→ Task brief: Restate the material below word for word, from its first line to its last.

→ Data for analysis:

**********

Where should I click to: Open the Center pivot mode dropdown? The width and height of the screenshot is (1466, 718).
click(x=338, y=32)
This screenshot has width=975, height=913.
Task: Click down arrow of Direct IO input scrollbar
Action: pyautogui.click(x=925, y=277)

**********

→ Answer box:
Where should I click to: Open the Center pivot mode dropdown? The width and height of the screenshot is (1466, 718).
click(x=338, y=32)
This screenshot has width=975, height=913.
Task: Click down arrow of Direct IO input scrollbar
Action: pyautogui.click(x=925, y=277)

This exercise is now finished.